Non-black POC clout chasers need to stop

Clout+chasers+try+and+create+a+strong+social+media+presence.+

Jade Cole

Clout chasers try and create a strong social media presence.

Rosanne Bangalan, Staff Writer

It is exciting to see the support that has surged within the last few years of women of color; to the Democrats who were able to take back the House from the midterm elections or the clout chasers that we see on social media platforms like YouTube or Instagram. Essentially, what clout chasers try to do is create a strong social media influence by having a strong following or getting endorsed by well-known businesses. Clout chasers can exist on every level: to the girls we graduated with from high school who try and create a social media influencer presence, to reality stars like Kim Kardashian. While I love empowered women of color who seek out their financial independence, there is a commonality between these aforementioned women that I will not ever get on board with: assuming a black identity for clout.
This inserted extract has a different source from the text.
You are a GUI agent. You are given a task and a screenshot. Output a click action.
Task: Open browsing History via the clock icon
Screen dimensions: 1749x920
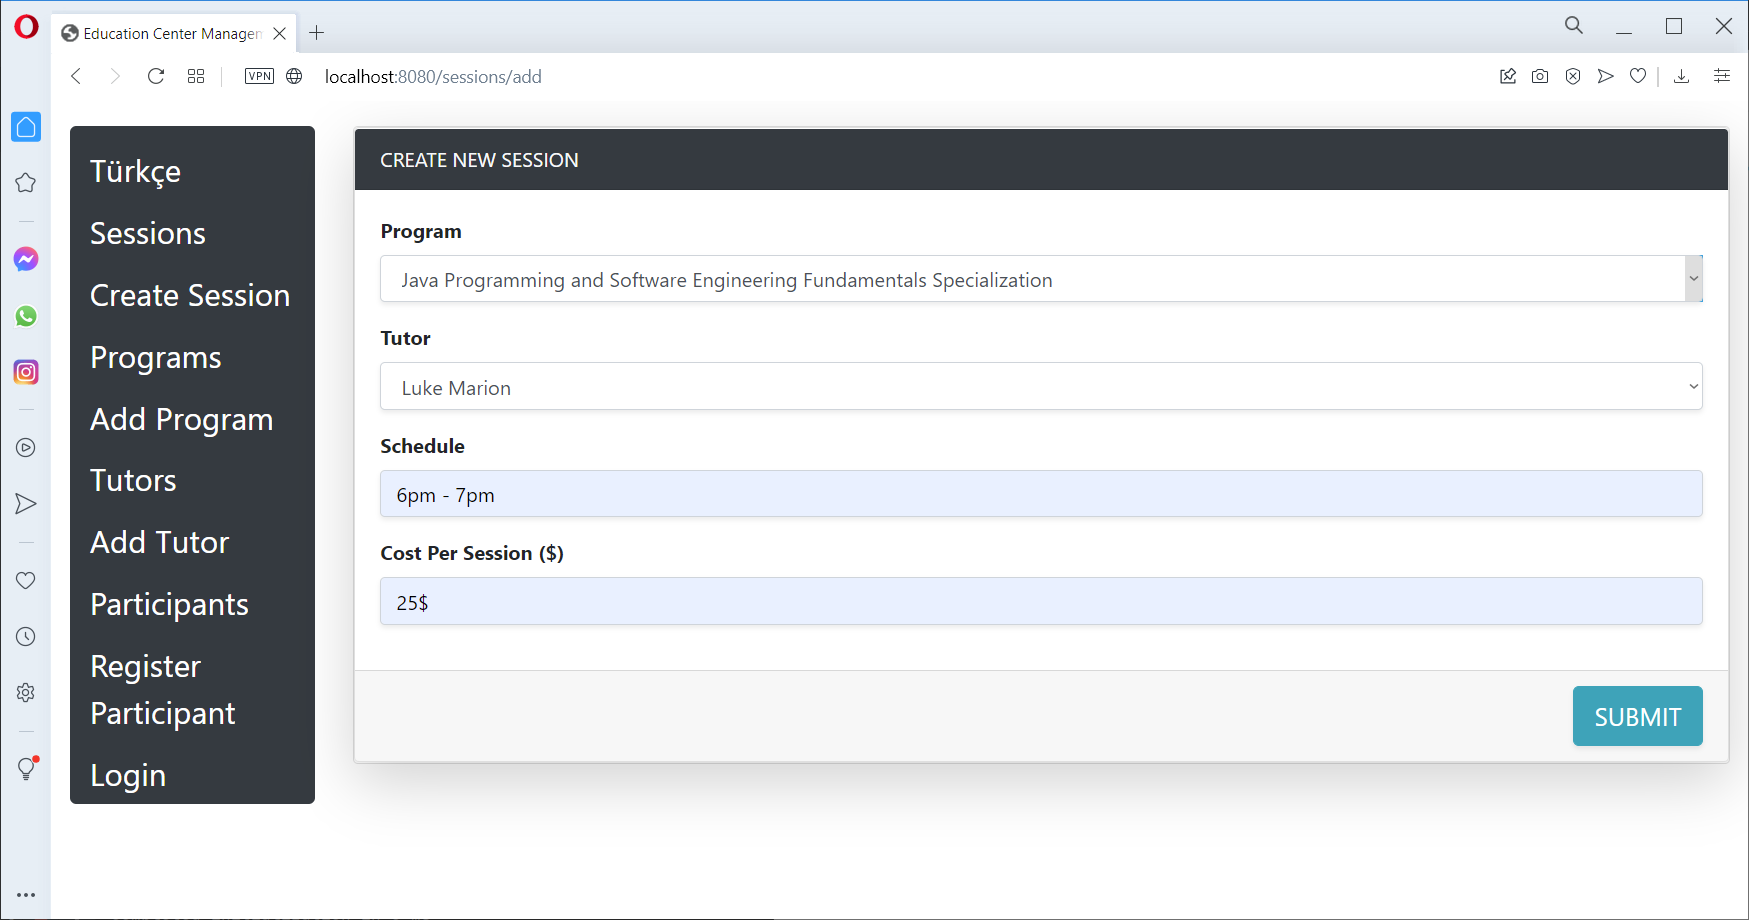pyautogui.click(x=26, y=636)
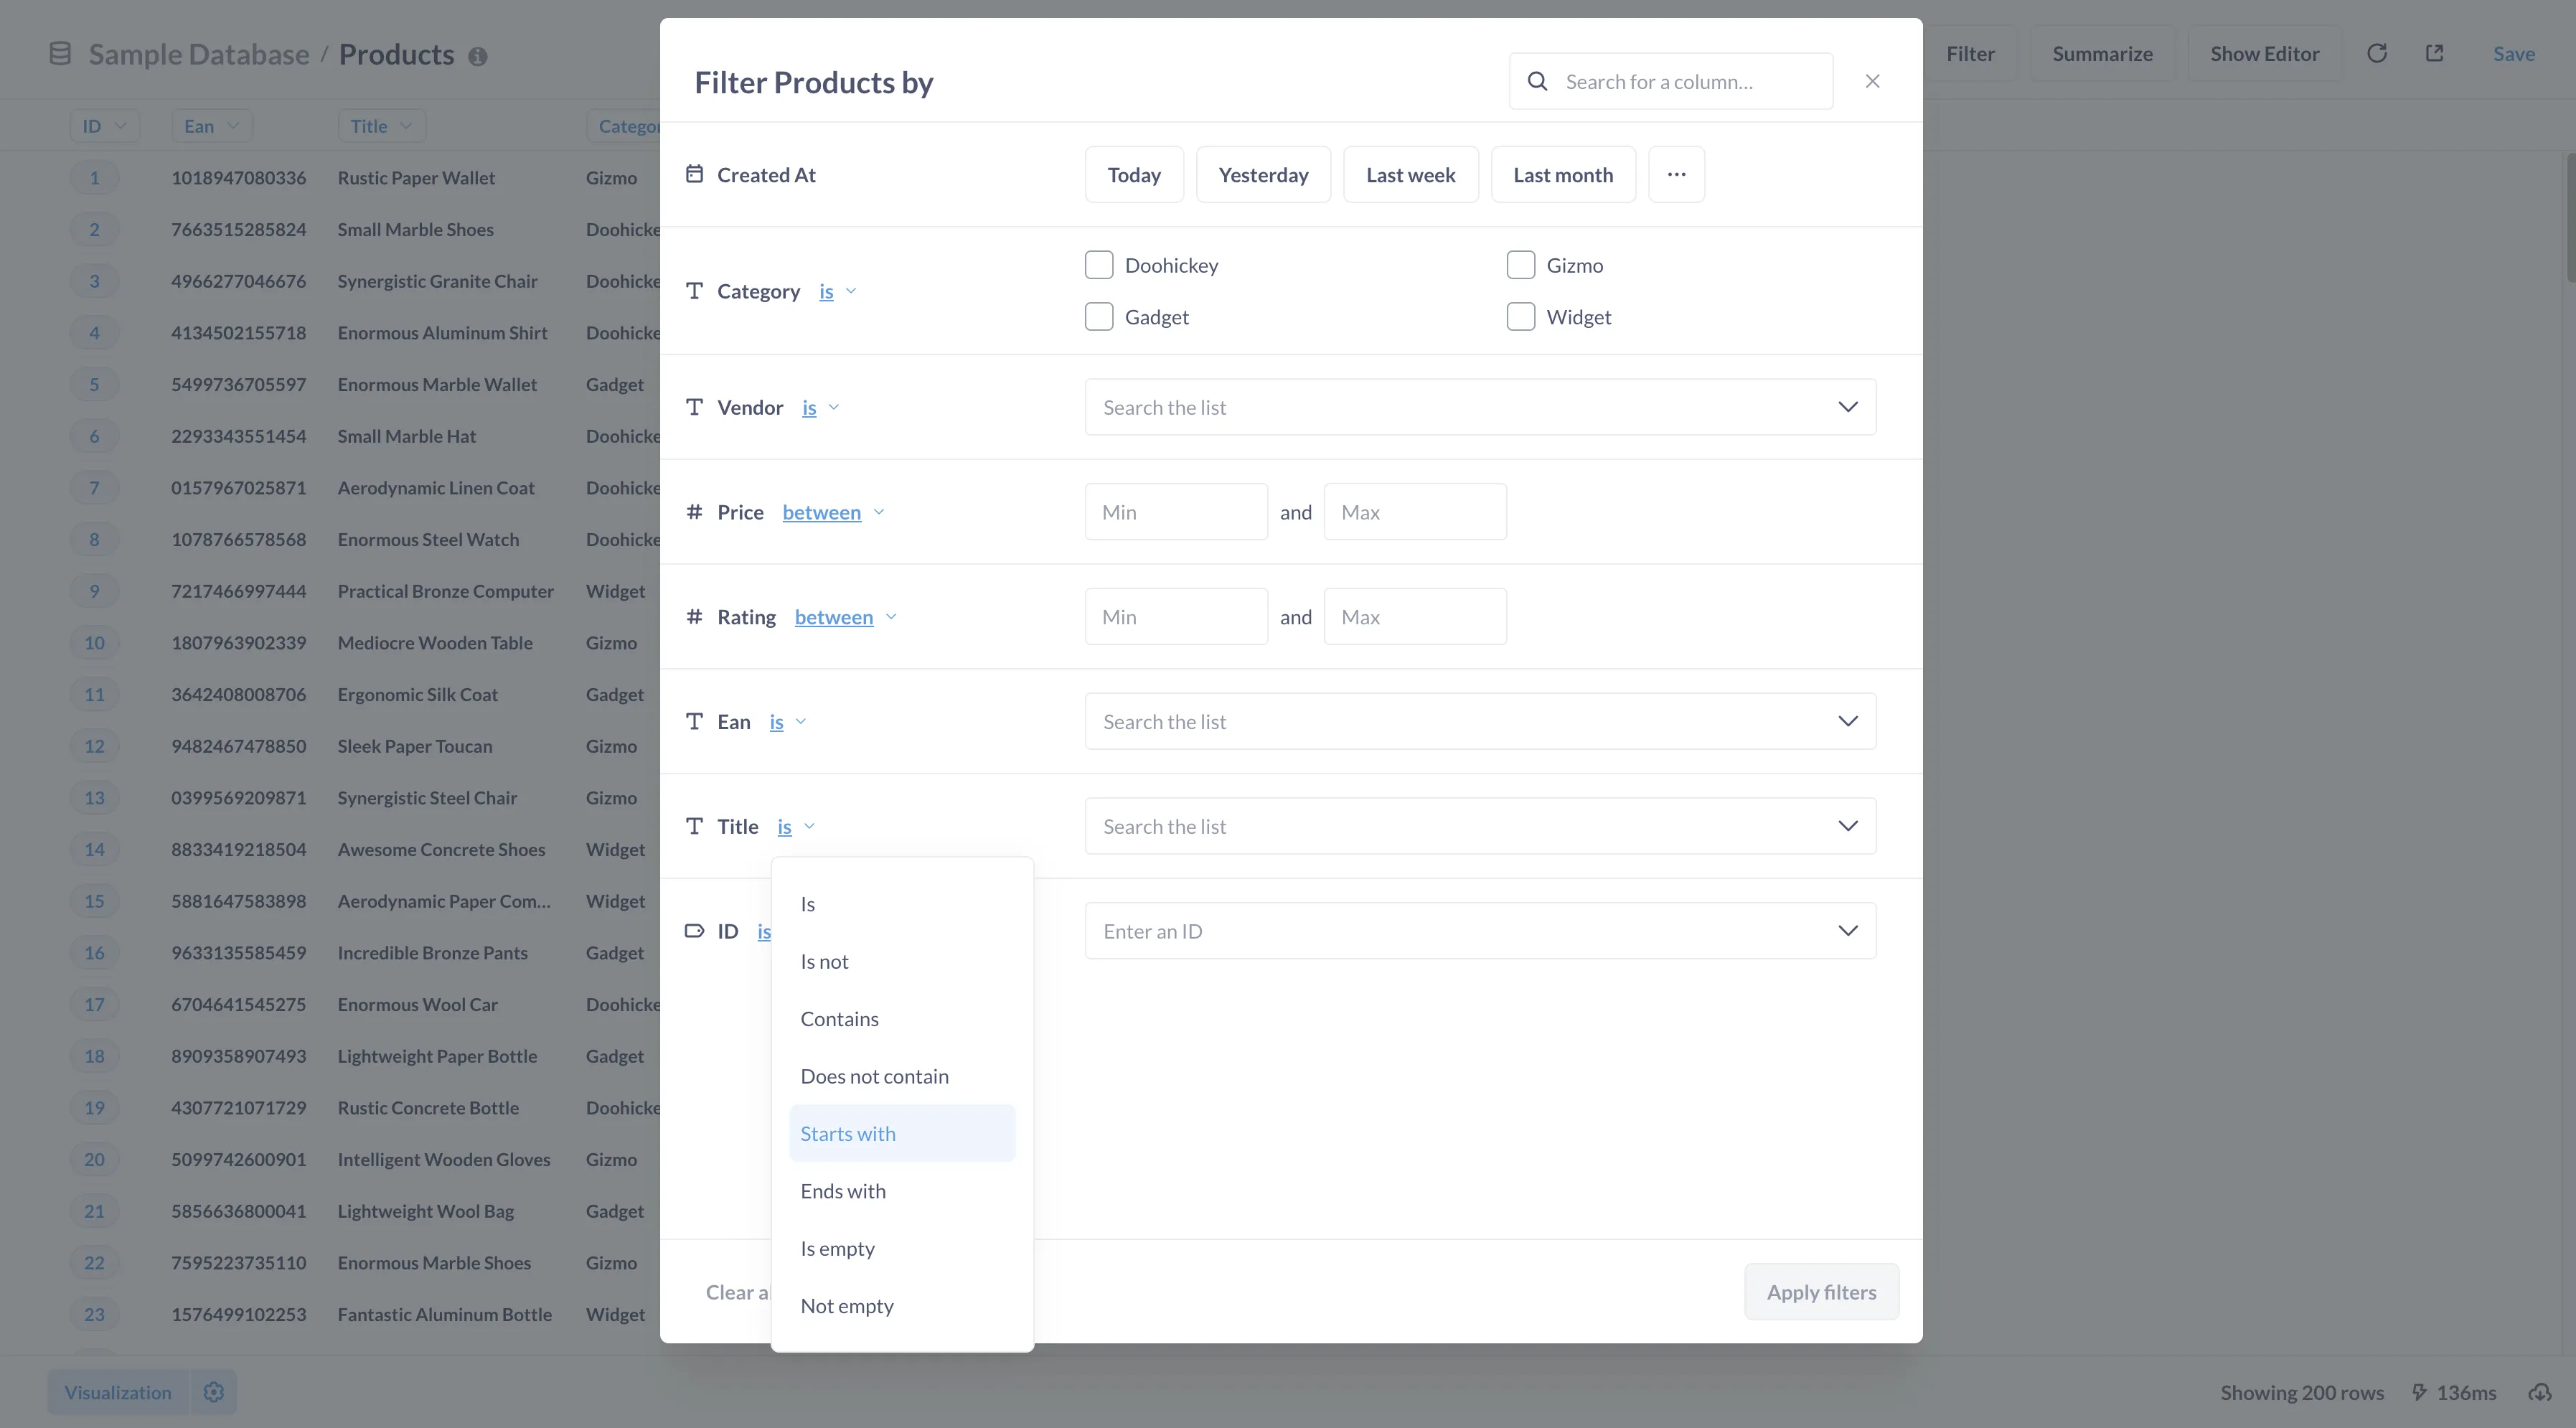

It’s no secret that non-black people of color have a long history of persecution here in the United States. I am also not blind to the fact that this current administration has done its part in creating a hurtful rhetoric of immigrants and asylum seekers that emboldens racists to unapologetically be violent towards said marginalized groups. I myself am a Filipino first-generation immigrant woman and I know that the playing field still is nowhere close to be evened out, but I do recognize that I have a certain privilege that, unfortunately, black folks do not have. We may not hear it as much in San Diego but police brutality is a living nightmare to the African-American community. 

What upsets me most about these clout chasers is when they choose to appeal to more followers by appropriating black culture. Taking on a “black accent”, getting unnaturally tan, or putting in box braids all in the guise of looking cooler for social media. We have seen the Kardashians go through the cycle of posting pictures of cornrows in their naturally straight hair, getting quick backlash over the Internet for said posts, trying to explain to angry comments that they didn’t mean to be ignorant of their choice (not to mention, using their multiracial babies as a scapegoat), only to wait a few months until they do it all over again. Black females have long been fighting to embrace their natural hair, so it can be hurtful when non-black women are celebrated with their hairstyle. Black culture is not an aesthetic or tool that can make your outside appearance comely. 

More than anything, being a black ally can be helpful, especially in the political climate that we find ourselves in. There are great causes that advocate for black rights like Black Lives Matter or Fair Fight, the latter helping to end voter suppression. Donating to causes like these can be a great way to help the African-American community that does not involve appropriating their culture. Visiting and buying goods from small businesses that are owned by black folks is another great way to create a strong allyship. As non-black people of color, I hope we can use the acknowledgment of our oppression and utilize our privilege in uplifting those around us who need it the most.